DOCUMENT TEXT.
········
Unless you are Jeremiah Johnson living in an abandoned bus in remote Alaska without access to electricity, cellphone service, and internet access, you have likely heard that the world is being ravaged by the COVID-19 virus. Here in the Buckeye State, Ohio Republican Governor Mike DeWine banned gatherings of people — inexplicably exempting houses of worship — and ordered the shutdown of all food establishments. I suspect Governor DeWine is not yet done with attempts to mitigate the Coronavirus.
While Ohio is in the early stages of the Coronavirus outbreak, other states, cities, and countries are facing alarming increases in cases and deaths. Medical workers are overwhelmed, supplies are running low, and hospitals lack available beds and respirators to treat seriously ill patients — with and without infection from the Coronavirus. My wife was scheduled to have major bowel surgery on March 24. After talking it over with me, Polly decided to postpone her surgery until late June. Yes, that means three more months with a colostomy bag, but it beats being exposed to the virus while in a medically compromised state. I have canceled all of my doctor’s appointments, save one. Since I am on the “this shit will kill you if you catch it” list, I am homebound for the duration. Yesterday, I heard from one long-time reader of this blog who is infected with Covid-19. His mother could also be infected. Here in the United States, we are in the early stages of the spread of the virus. Things will get worse before they get better; and they WILL, in time, get better. Whether all of us come out on the other side of this medically and financially whole, or even among the living, for that matter, is unknown. All any of us can do is listen to what experts are telling us and act accordingly.
········
INFORMATION GIVEN.
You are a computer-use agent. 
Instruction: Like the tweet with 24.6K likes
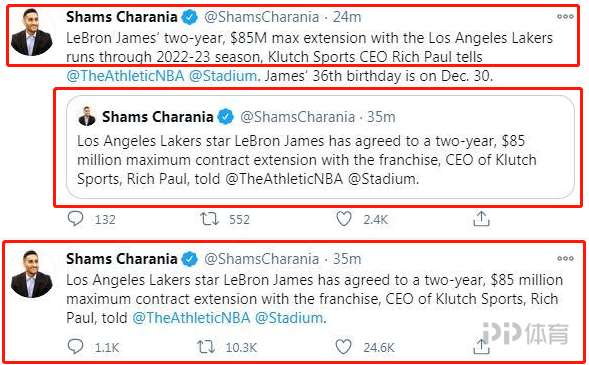pos(343,347)
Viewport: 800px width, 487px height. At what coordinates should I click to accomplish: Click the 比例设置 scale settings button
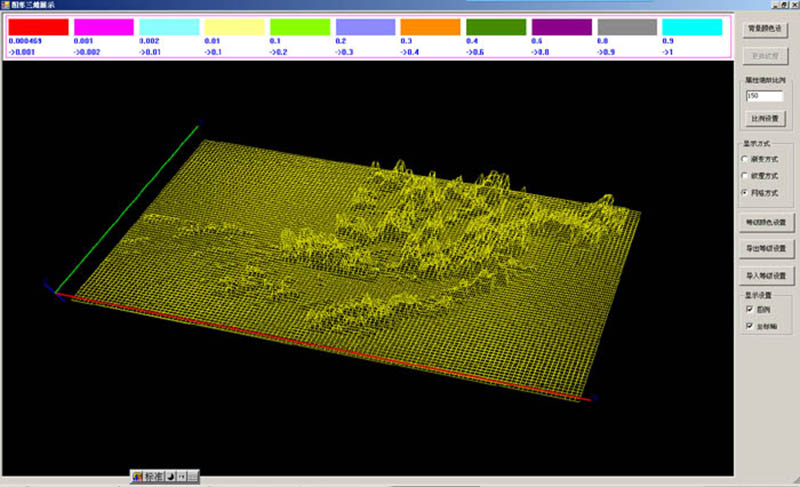point(766,118)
········
TASK TO CARRY OUT. Reproduce the full coronavirus essay that comes before the records, word for word.

COMPLETED EXERCISE.
Unless you are Jeremiah Johnson living in an abandoned bus in remote Alaska without access to electricity, cellphone service, and internet access, you have likely heard that the world is being ravaged by the COVID-19 virus. Here in the Buckeye State, Ohio Republican Governor Mike DeWine banned gatherings of people — inexplicably exempting houses of worship — and ordered the shutdown of all food establishments. I suspect Governor DeWine is not yet done with attempts to mitigate the Coronavirus.
While Ohio is in the early stages of the Coronavirus outbreak, other states, cities, and countries are facing alarming increases in cases and deaths. Medical workers are overwhelmed, supplies are running low, and hospitals lack available beds and respirators to treat seriously ill patients — with and without infection from the Coronavirus. My wife was scheduled to have major bowel surgery on March 24. After talking it over with me, Polly decided to postpone her surgery until late June. Yes, that means three more months with a colostomy bag, but it beats being exposed to the virus while in a medically compromised state. I have canceled all of my doctor’s appointments, save one. Since I am on the “this shit will kill you if you catch it” list, I am homebound for the duration. Yesterday, I heard from one long-time reader of this blog who is infected with Covid-19. His mother could also be infected. Here in the United States, we are in the early stages of the spread of the virus. Things will get worse before they get better; and they WILL, in time, get better. Whether all of us come out on the other side of this medically and financially whole, or even among the living, for that matter, is unknown. All any of us can do is listen to what experts are telling us and act accordingly.